Work task: Your answer is to be the count alone: the number of lines in the data below where "OpenStreetMap" appears.

:: Information shown ::

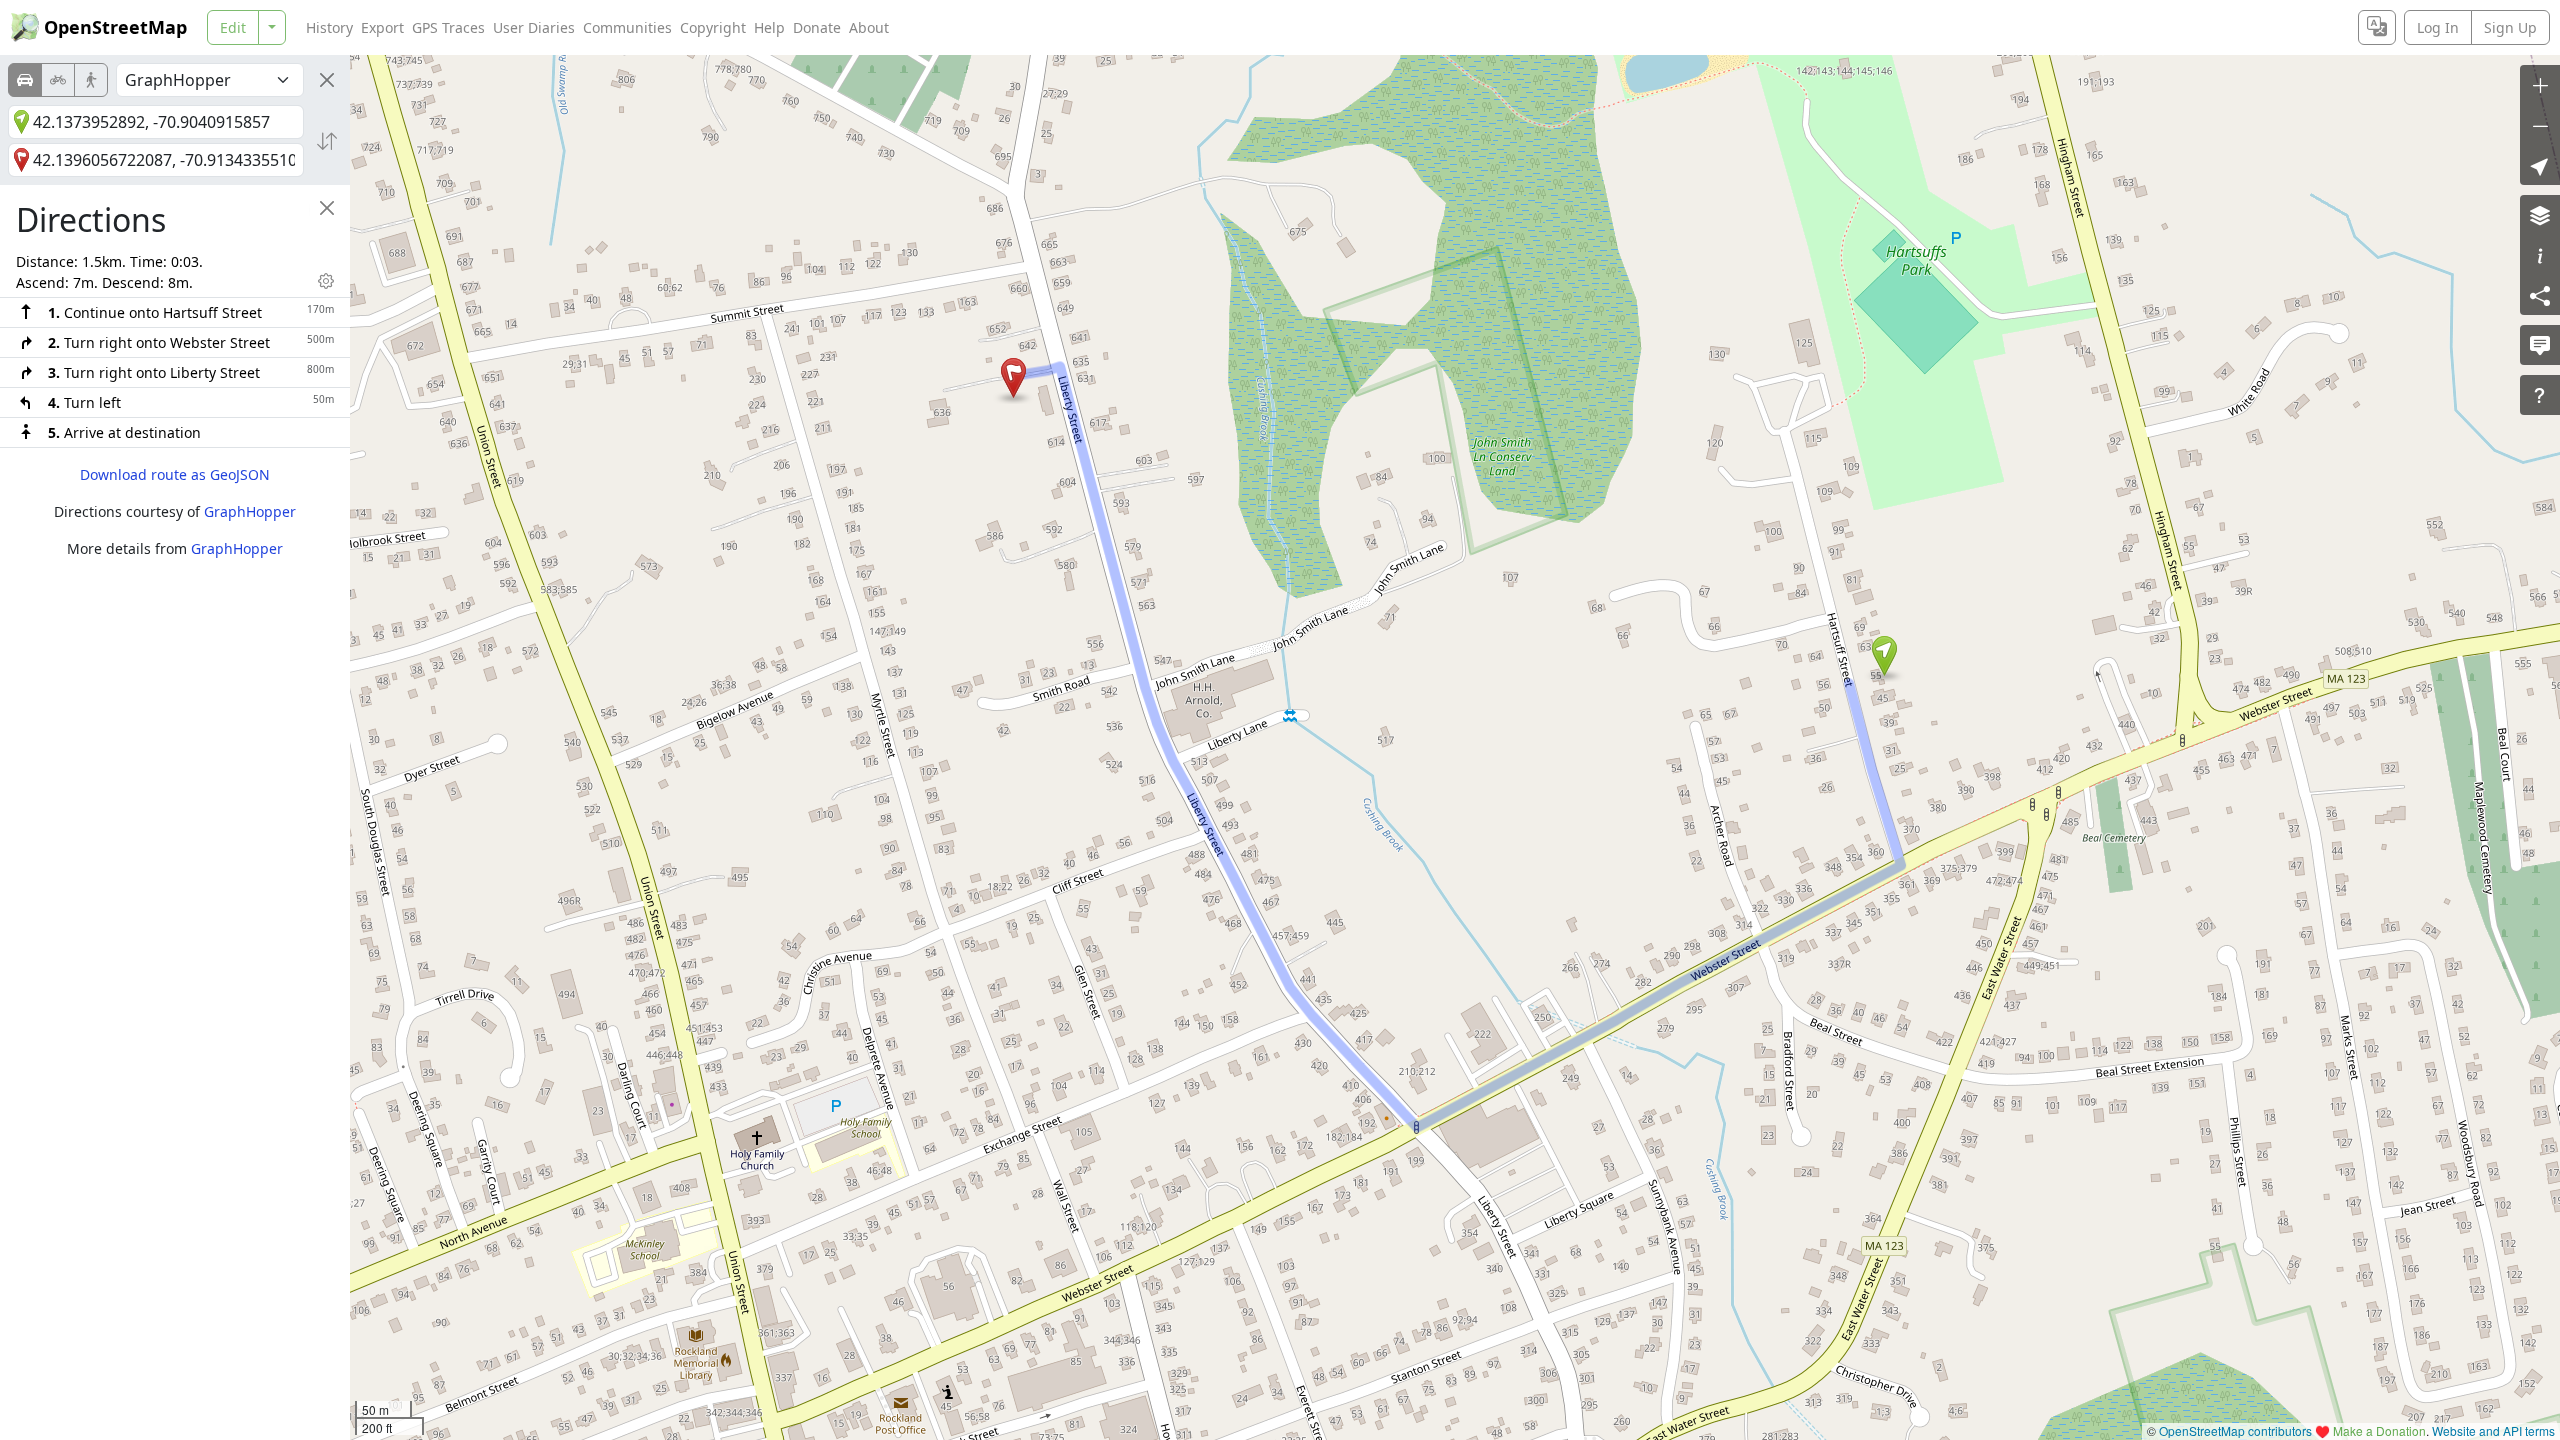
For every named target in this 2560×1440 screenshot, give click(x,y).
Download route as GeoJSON (175, 474)
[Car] (25, 80)
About (869, 27)
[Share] (2540, 295)
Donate (817, 27)
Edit (233, 27)
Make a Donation (2379, 1430)
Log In (2438, 27)
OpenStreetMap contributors (2235, 1430)
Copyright (713, 27)
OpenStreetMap (115, 27)
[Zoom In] (2540, 85)
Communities (627, 27)
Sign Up (2510, 27)
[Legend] (2540, 255)
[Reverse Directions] (327, 141)
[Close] (327, 80)
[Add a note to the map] (2540, 345)
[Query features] (2540, 395)
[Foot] (91, 80)
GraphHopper (250, 511)
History (329, 27)
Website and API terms (2493, 1430)
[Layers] (2540, 215)
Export (382, 27)
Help (769, 27)
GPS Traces (448, 27)
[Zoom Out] (2540, 125)
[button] (1884, 656)
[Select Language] (2377, 27)
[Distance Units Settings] (326, 281)
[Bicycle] (58, 80)
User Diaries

:::

Exercise solution: 2